:: Work instruction ::
Lay out the items from the line with "Image resolution: width=700" to the line with "The image size is (700, 525)." as a numbered list, skipping blank lines and leaving the pictures out.
------------------------------------------------------------
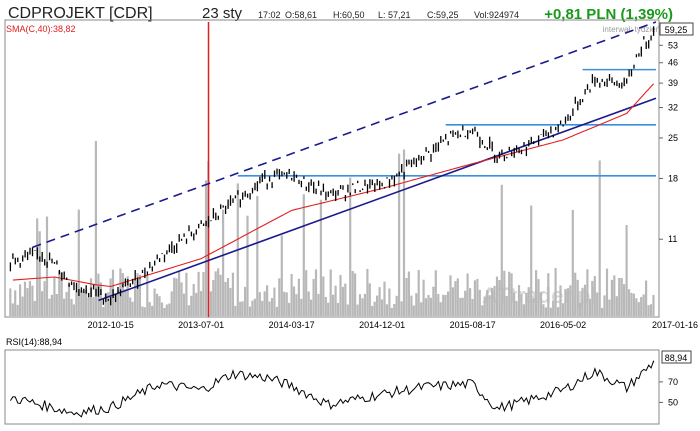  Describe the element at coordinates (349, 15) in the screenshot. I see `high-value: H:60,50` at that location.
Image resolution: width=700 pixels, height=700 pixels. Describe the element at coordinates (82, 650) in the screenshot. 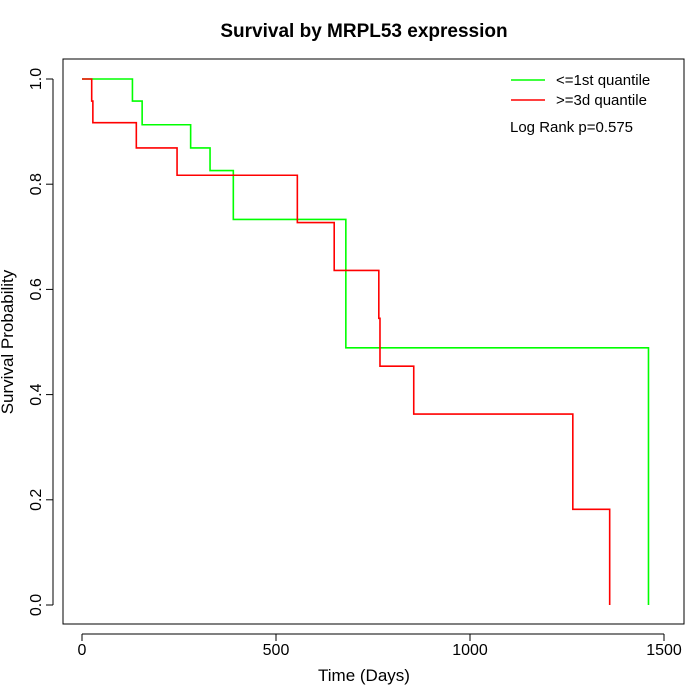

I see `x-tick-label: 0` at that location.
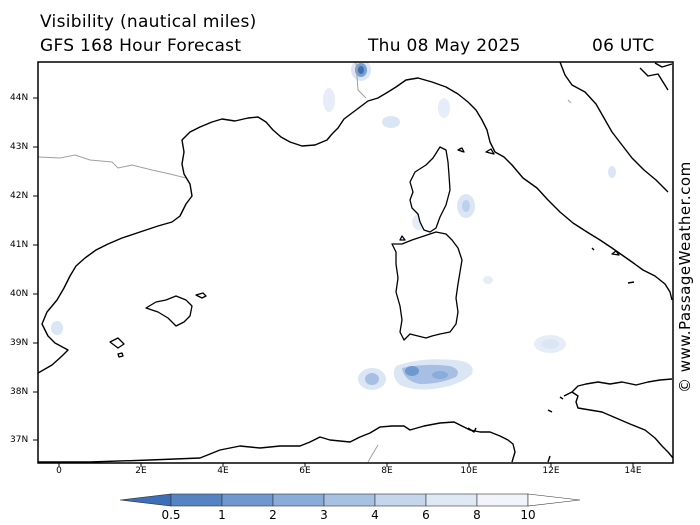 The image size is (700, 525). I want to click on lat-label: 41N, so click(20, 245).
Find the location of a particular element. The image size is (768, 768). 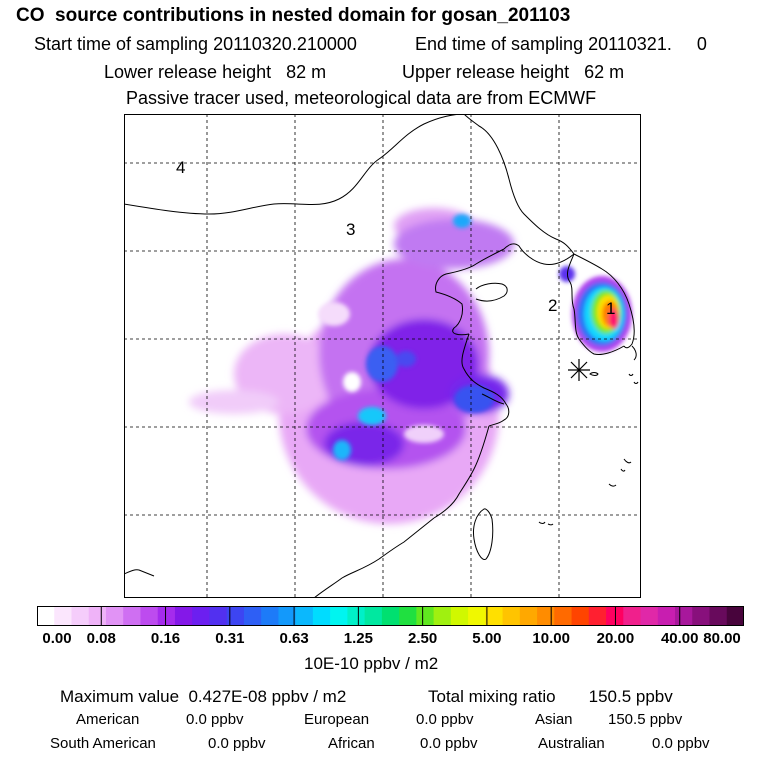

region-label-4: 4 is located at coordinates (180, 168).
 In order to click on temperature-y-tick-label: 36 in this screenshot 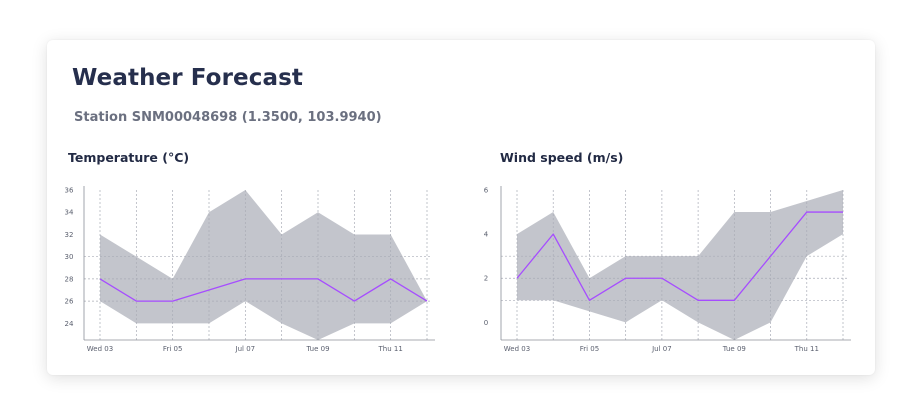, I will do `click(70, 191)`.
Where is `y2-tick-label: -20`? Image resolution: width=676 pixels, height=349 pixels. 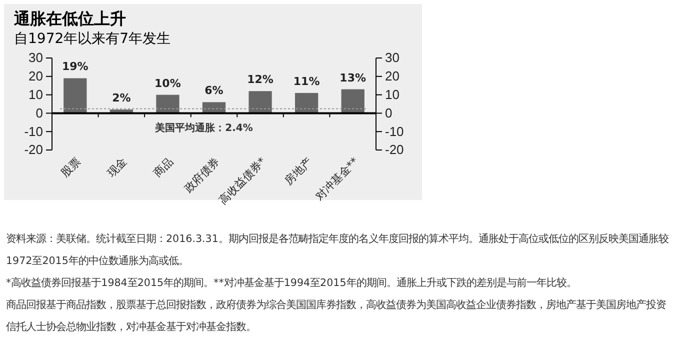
------------------------------------------------------------
:: Task answer ::
1. Image resolution: width=700 pixels, height=700 pixels. Describe the element at coordinates (82, 650) in the screenshot. 
2. I see `x-tick-label: 0` at that location.
3.  The image size is (700, 525). I want to click on lat-label: 41N, so click(20, 245).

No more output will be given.